WORK TO COMPLETE: Starting with the line that contains "Click trash icon", give again exactly and only each line through the end of the records; include the last line and exclude pictures.
*** STUDY MATERIAL Section Begins ***
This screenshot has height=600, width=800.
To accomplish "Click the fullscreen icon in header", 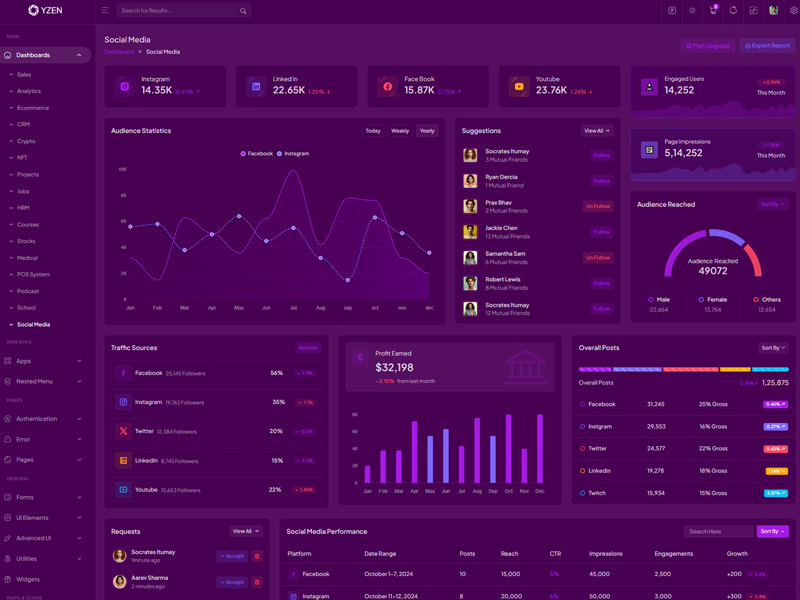I will coord(753,11).
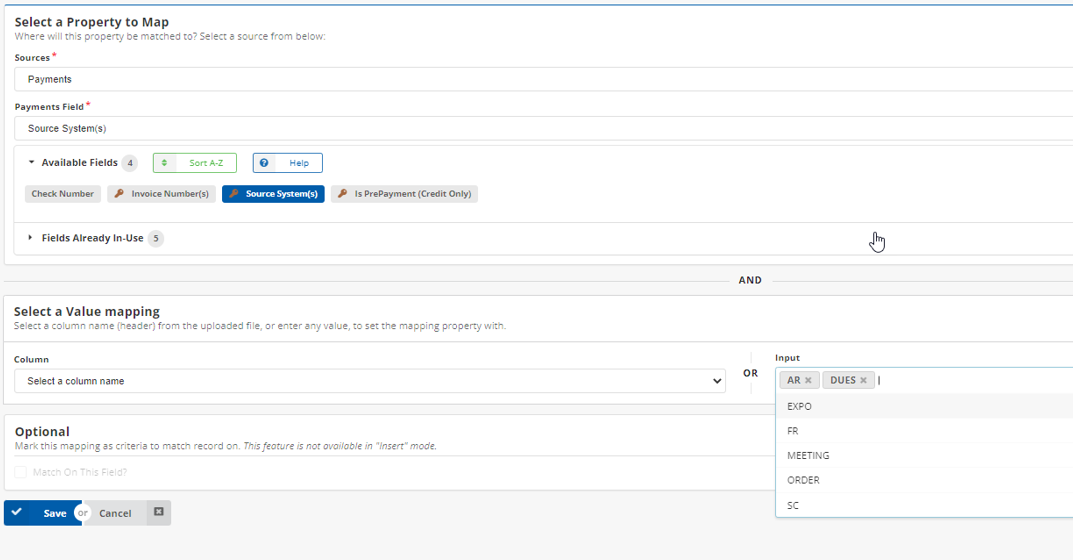Click the Sort A-Z button
This screenshot has height=560, width=1073.
(195, 163)
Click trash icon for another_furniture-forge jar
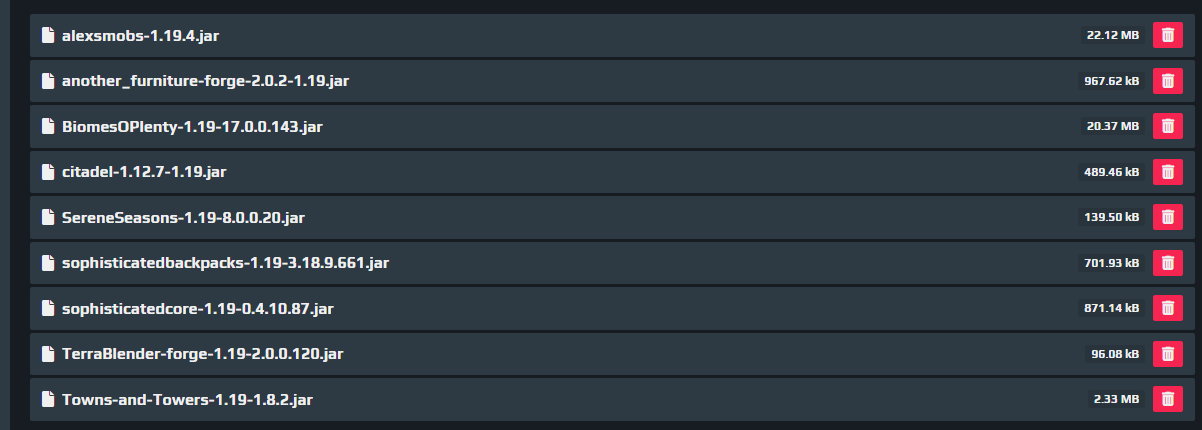1202x430 pixels. [1167, 80]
*** STUDY MATERIAL Section Ends ***
ANSWER TO THIS TASK:
Click trash icon for another_furniture-forge jar
1202x430 pixels. [1167, 80]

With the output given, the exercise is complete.